Ushakov recorda que, na Declaração de Joanesburgo em 2023, os chefes de estado dos BRICS se concentraram no aumento de pagamentos em moedas nacionais e no fortalecimento das redes bancárias correspondentes. A meta era “continuar desenvolvendo o Acordo de Reservas Contingente, principalmente no que diz respeito ao uso de moedas que não o dólar americano”.
Não há moeda única no futuro próximo
Tudo o que foi dito acima enquadra-se na questão central que está sendo discutida atualmente na parceria sino-russa em Moscou, e, em breve, será mais aprofundada entre os BRICS-10: pagamentos de liquidação contornando o dólar americano, aumento do comércio entre “nações amigas” e controles sobre a fuga de capitais.
Ryabkov acrescentou elementos mais cruciais ao debate, ao dizer esta semana, que os BRICS não estão discutindo a implementação de uma moeda única:
“Quanto a uma moeda única, semelhante à criada pela União Europeia, isso dificilmente será possível num futuro próximo. Se estamos falando de formas de pagamentos mútuos como o ECU [Unidade Monetária Europeia] utilizada no início do desenvolvimento da União Europeia, pela ausência de um outro meio de pagamento, mas uma forma mais eficaz de utilizar os recursos disponíveis dos países em acordos mútuos para evitar perdas devido as diferenças nas taxas de câmbio, e assim por diante, então este é precisamente o caminho ao longo do qual, na minha opinião, os BRICS deveriam seguir. Isto está sendo considerado.”
A principal conclusão, segundo Ryabkov, é que os BRICS não deveriam criar uma aliança financeira e monetária; deveriam criar sistemas de pagamento e amortização que não dependa da inconfiável “ordem internacional baseada em regras”.

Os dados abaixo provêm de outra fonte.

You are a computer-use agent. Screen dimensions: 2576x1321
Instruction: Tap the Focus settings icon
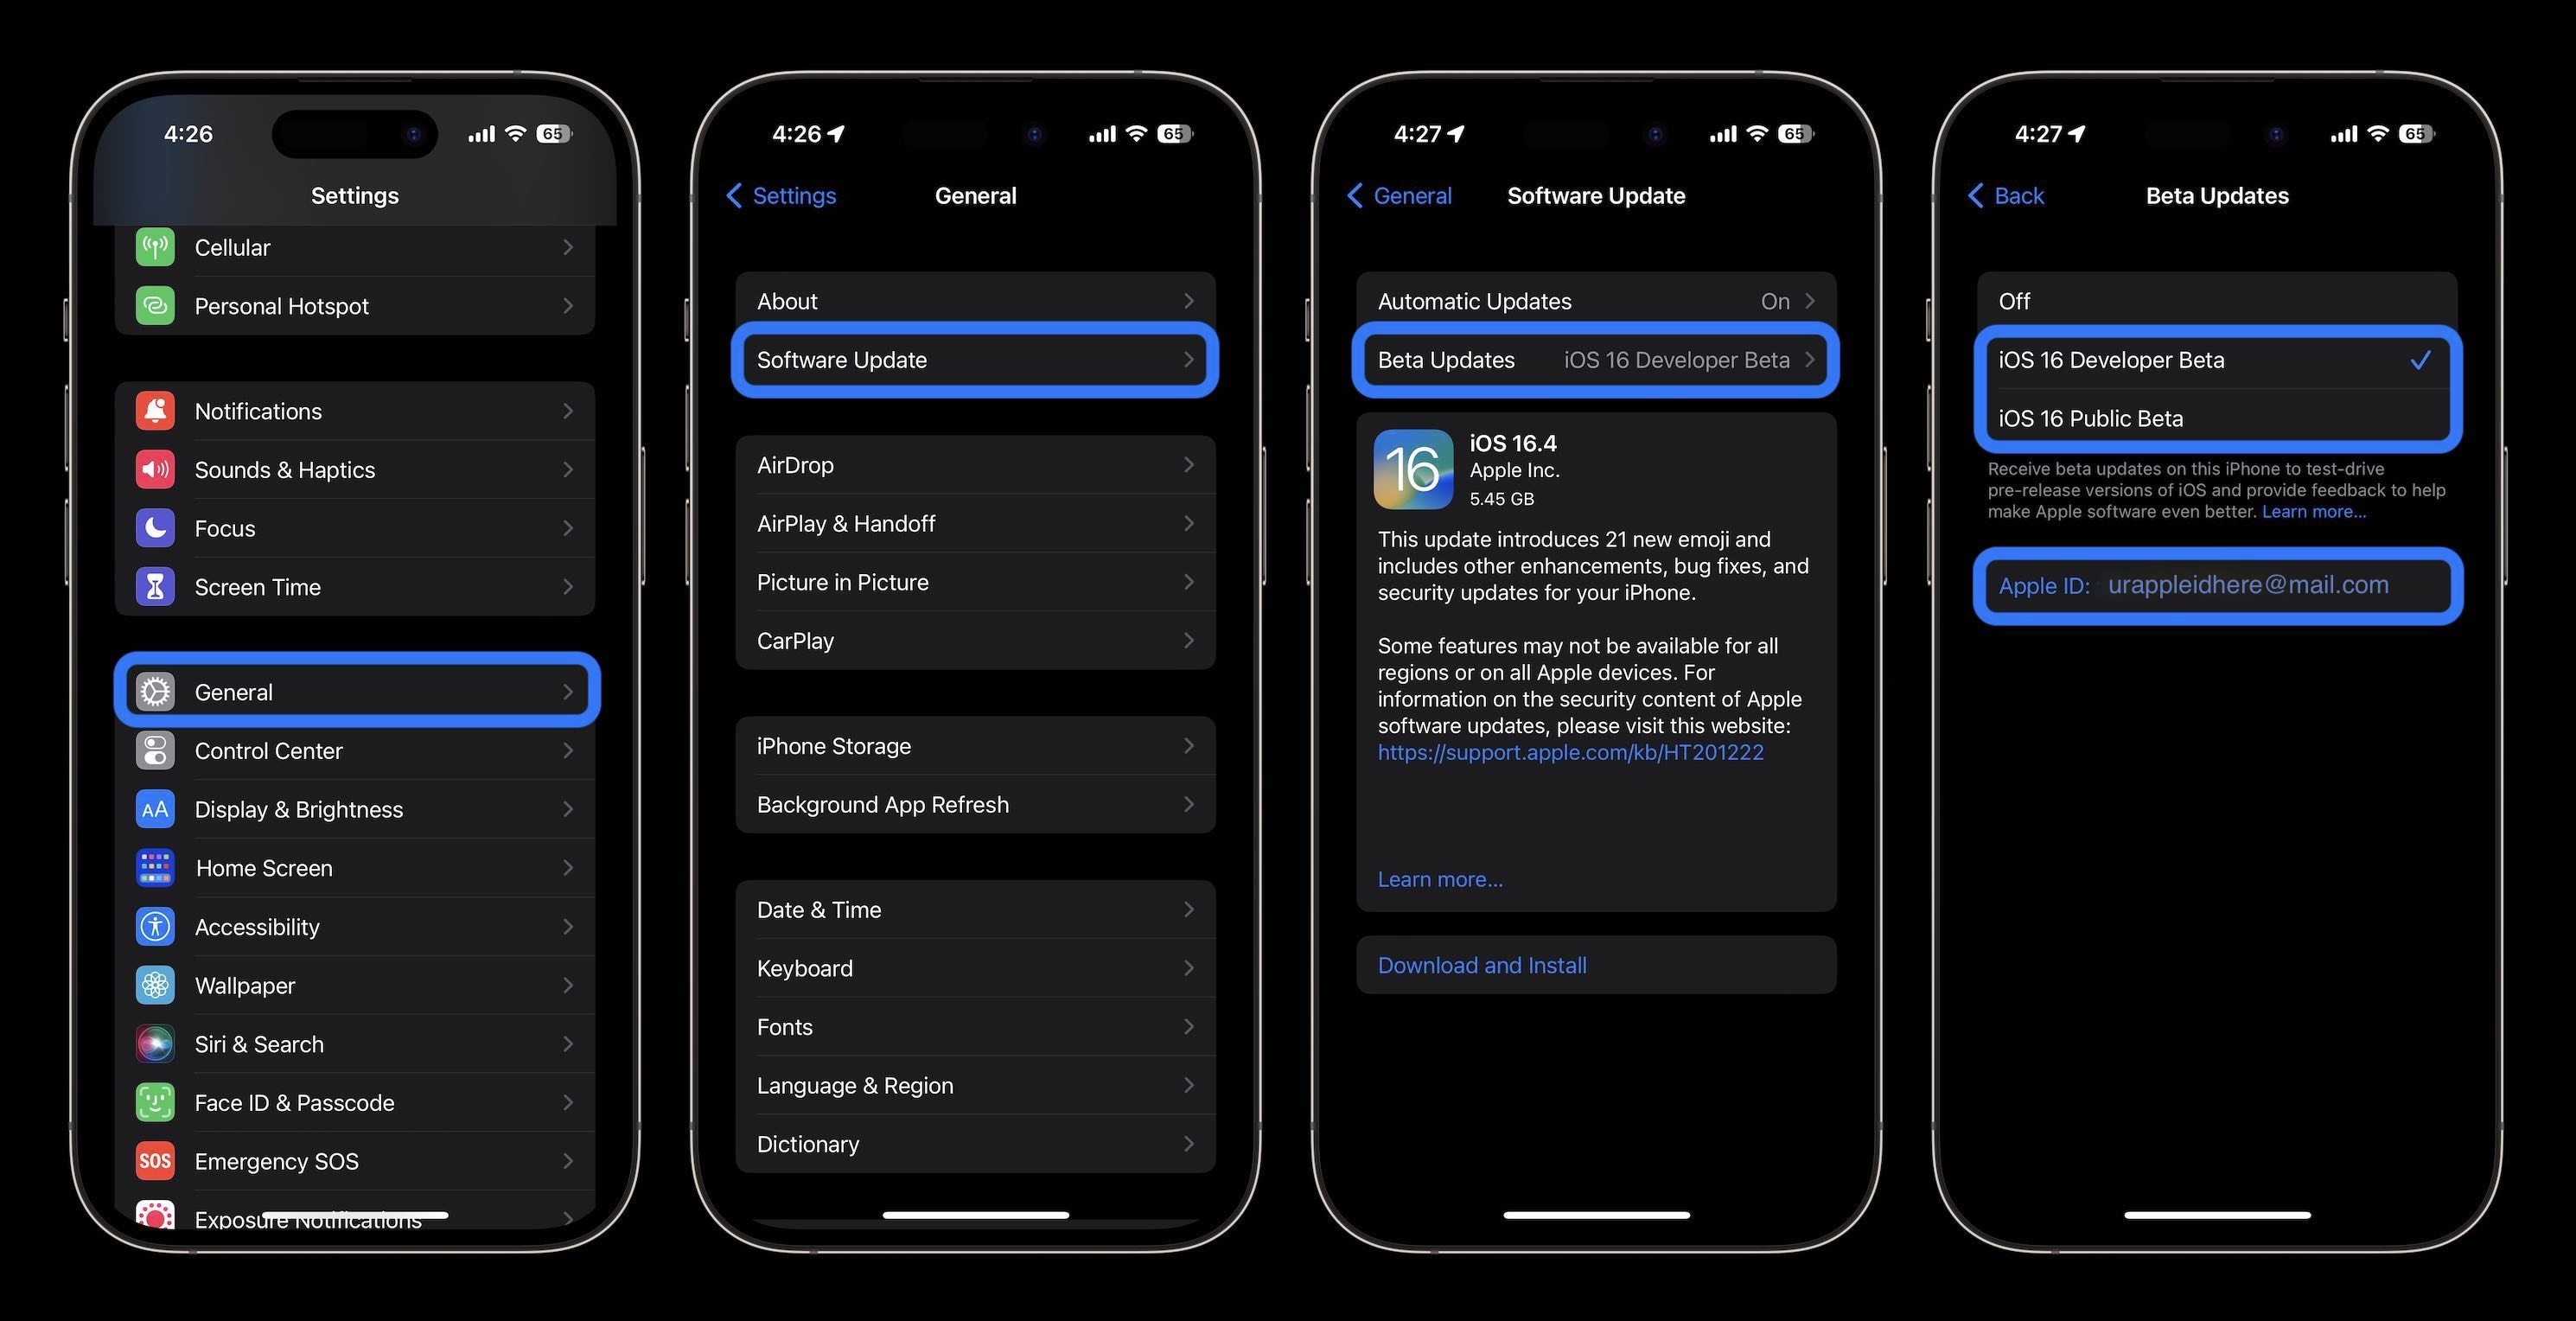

Essa é exatamente a ênfase das ideias e experimentos já desenvolvidos pelo Ministro da Integração e Macroeconomia na União Econômica Eurasiana (UEEA), Sergei Glazyev, que explicou, em entrevista exclusiva, e também falou sobre o pioneiro projeto em vias de ser aprovado pelo governo russo.
Ryabkov confirmou que “um grupo de especialistas liderado pelos Ministérios das Finanças e representantes dos respectivos Bancos Centrais respectivos [países dos BRICS]” vem trabalhando incessantemente nesse dossiê. Além do mais, há “consultas em outros formatos, e também com a participação de representantes do “ocidente histórico”.
As conclusões do próprio Ryabkov refletem aquilo que os BRICS como um todo têm como meta:
“Coletivamente, temos que apresentar um produto que seja, por um lado, bastante ambicioso (porque é impossível continuar a tolerar os ditames do Ocidente nessa área), mas ao mesmo tempo realista e com os pés no chão. Ou seja, um produto eficiente. E tudo isso deverá ser apresentado em Kazan para ser examinado pelas lideranças.”
Resumindo: o grande avanço talvez esteja literalmente batendo às portas dos BRICS. Tudo depende de um simples sinal verde do governo russo.
Agora compare os BRICS desenhando os contornos de um novo paradigma geoeconômico com o ocidente coletivo planejando o roubo dos ativos russos sequestrados para beneficiar o buraco negro que é a Ucrânia.
Além de ser uma declaração de fato dos Estados Unidos e da União Europeia contra a Rússia, essa medida traz em si o potencial de esmagar por completo o atual sistema financeiro global.
O roubo dos ativos russos, caso venha a ocorrer, irá no mínimo enfurecer pelo menos dois importantes membros dos BRICS, a China e a Arábia Saudita, países de considerável peso econômico. Uma medida como essa, caso implementada pelo Ocidente, destruirá por completo o conceito de estado de direito, que, em tese, embasa todo o sistema financeiro global.
A resposta russa será feroz. O Banco Central russo poderá, de imediato, processar e confiscar os bens da Euroclear belga, um dos maiores sistemas de liquidação e compensação, em cuja conta as reservas russas estavam congeladas.
E, além disso, o sequestro dos ativos da Euroclear na Rússia, que totalizam cerca de 33 bilhões de euros. Se a Euroclear for descapitalizada, o Banco Central Belga terá que revogar sua licença, provocando uma maciça crise financeira.
Esse é o conflito de paradigmas: a roubalheira ocidental versus comércio equitativo e um sistema de pagamentos e amortizações com base no Sul Global.